„Kaffee und Zucker?“ Dokumentartheater im TAK in Liechtenstein © Pablo Hassmann
Gunnar Landsgesell · 31. Okt 2019 · Film

Scary Stories to Tell in the Dark

Passend zur Nacht der ausgehöhlten Kürbisgesichter liefert "Scary Stories" einen im besten Sinn altmodischen Gruselfilm, in dem 1968 in einer US-Kleinstadt ein unheimliches Buch einer Gruppe von Jugendlichen zusetzt. Visuell interessant, aber psychologisch zu wenig geerdet.

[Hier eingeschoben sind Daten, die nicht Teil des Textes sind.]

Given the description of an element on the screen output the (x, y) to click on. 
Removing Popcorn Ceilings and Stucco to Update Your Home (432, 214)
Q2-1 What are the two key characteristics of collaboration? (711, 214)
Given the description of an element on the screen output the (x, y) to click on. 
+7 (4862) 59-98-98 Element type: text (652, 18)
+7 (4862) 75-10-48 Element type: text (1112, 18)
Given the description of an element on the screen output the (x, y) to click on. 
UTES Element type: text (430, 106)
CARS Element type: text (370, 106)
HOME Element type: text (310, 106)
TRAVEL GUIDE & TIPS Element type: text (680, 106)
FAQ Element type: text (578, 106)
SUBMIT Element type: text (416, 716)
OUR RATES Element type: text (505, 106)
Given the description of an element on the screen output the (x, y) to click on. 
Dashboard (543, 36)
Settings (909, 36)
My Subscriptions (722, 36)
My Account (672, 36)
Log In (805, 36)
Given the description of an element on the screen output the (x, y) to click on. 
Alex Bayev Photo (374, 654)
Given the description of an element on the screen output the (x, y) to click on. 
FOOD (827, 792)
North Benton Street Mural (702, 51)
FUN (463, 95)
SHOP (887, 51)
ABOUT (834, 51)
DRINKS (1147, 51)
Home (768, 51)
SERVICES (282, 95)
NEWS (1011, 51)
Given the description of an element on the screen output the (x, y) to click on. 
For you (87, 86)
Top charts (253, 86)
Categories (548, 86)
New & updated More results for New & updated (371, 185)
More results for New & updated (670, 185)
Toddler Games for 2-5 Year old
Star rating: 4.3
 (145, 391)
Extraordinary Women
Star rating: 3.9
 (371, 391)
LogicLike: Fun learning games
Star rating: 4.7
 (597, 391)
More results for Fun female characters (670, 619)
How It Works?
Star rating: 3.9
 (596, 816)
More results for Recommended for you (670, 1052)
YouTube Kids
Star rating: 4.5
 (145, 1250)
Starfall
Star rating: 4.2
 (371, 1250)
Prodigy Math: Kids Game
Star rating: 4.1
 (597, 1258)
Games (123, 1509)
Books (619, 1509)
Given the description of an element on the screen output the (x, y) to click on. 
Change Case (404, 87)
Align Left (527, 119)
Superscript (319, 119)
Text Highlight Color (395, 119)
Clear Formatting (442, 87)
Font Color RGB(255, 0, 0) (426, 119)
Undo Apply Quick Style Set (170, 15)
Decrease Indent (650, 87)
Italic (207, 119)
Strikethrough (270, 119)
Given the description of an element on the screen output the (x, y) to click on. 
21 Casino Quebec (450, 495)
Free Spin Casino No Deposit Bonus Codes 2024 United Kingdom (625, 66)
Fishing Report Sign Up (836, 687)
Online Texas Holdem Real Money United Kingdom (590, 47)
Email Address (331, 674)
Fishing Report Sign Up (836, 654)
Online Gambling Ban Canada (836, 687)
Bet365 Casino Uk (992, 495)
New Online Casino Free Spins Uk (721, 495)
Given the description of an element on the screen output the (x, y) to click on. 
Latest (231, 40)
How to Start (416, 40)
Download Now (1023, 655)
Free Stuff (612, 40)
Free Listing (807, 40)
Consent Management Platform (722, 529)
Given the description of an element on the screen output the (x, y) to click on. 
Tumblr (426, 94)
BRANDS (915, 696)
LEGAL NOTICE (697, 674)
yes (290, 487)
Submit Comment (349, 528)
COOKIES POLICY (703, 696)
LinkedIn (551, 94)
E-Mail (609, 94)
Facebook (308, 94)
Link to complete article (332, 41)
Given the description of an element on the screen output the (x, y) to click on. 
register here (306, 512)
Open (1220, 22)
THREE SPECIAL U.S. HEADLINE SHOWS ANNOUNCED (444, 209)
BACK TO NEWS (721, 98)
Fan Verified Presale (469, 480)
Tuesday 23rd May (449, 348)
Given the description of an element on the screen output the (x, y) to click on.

Wer erinnert sich noch an die Comics-Hefte „Gespenster Geschichten“, die immer mit dem Satz endeten: „Seltsam. Aber so steht es geschrieben.“? Nicht übermäßig blutige Kurzgeschichten, aber doch verstörend, wenigstens für alle Leser im Schulalter. So ungefähr darf man sich auch „Scary Stories to Tell in the Dark“, produziert von Guillermo del Toro, vorstellen. Passend zu Halloween (der Nacht vor Allerheiligen), bei dem mit ausgehöhlten Kürbisgesichtern in Irland und den USA an die Verstorbenen gedacht wird, startet hier kein Horror-, sondern ein Gruselfilm, der in einem durchaus guten Sinn altmodisch wirkt. Im Jahr 1968 gerät in einer Kleinstadt in den USA eine Gruppe Jugendlicher in den Bann eines Buches, das auf düstere Weise die Ereignisse zu bestimmen scheint. Ein Bursche nach dem anderen verschwindet und allen voran ist es Stella (Zoe Colletti), die dem Unheil auf die Spur kommen möchte. Der Dreh an „Scary Stories“ ist, dass hier ein Buch zur mysteriösen Kraft wird: Einmal geöffnet, beginnt es von unsichtbarer Hand geführt die leeren Seiten zu füllen. Für jeden der Freunde schreibt es ein Kapitel und scheint seinen Stoff direkt aus den Ängsten der Betroffenen zu beziehen. Mit diesem durchaus gewitzten dramaturgischen Ansatz verankert sich die Handlung in der Gegenwart, ohne in der Folge auf Geschichtsforschung zu verzichten.  

Old school horror
Der norwegische Regisseur André Øvredal, der zuletzt mit seinem übernatürlichen Horrorthriller “The Autopsy of Jane Doe” auffiel, versteht sich darauf, ein Stimmungsbild Ende der 1960er Jahre zu erzeugen: einerseits ein geordnetes Kleinstadtleben, in den Wohnzimmern finden sich Spieluhren, Mädchen tragen rosa Kleider, die Polizeibeamten legen das Gesetz nach Gutdünken aus, andererseits begleiten US-Präsident Nixon aus den Fernsehgeräten sowie die Proteste gegen Vietnam die Handlung. In der verschlafenen Kleinstadt Mill Valley scheint Widerstand gegen die Autoritäten fern. Nur einmal hört man eine Bewohnerin sagen: “Tricky Dicky, das ist kein Name für einen Präsidenten.“ Mit John August konnte man einen der versiertesten Drehbuchautoren für schräge Stoffe gewinnen, er arbeitet seit Jahren mit Tim Burton zusammen, zuletzt für die Disney-Produktion „Frankenweenie”. Das Drehbuch entstand auf Basis der Spukgeschichten des Kinderbuchautors Alvin Schwartz und des Zeichners Stephen Gammell. In der visuellen Adaption dieser Stories erkennt man auch Del Toros Handschrift, die Geister, die hier tief aus der Psyche der Menschen hervorgeholt werden, haben die Form von ausgezehrten Vogelscheuchen, von teiggesichtigen, wabernden Frauengestalten oder schleimigen Fantasiefiguren als reine Angstgebilde. Viel Konzept also hinter diesem Projekt, doch letztlich fehlt es an emotionalem Bezug zum Geschehen. Mit seinem episodischen Charakter bleibt „Scary Stories“ als „old school horror“ vor allem visuell interessant, während es nur teilweise gelingt, für seine umtriebige Hauptfigur Stella eine in sich geschlossene Handlungsebene zu finden. Die smarte Geisterjägerin hängt immer ein bisschen in der Luft.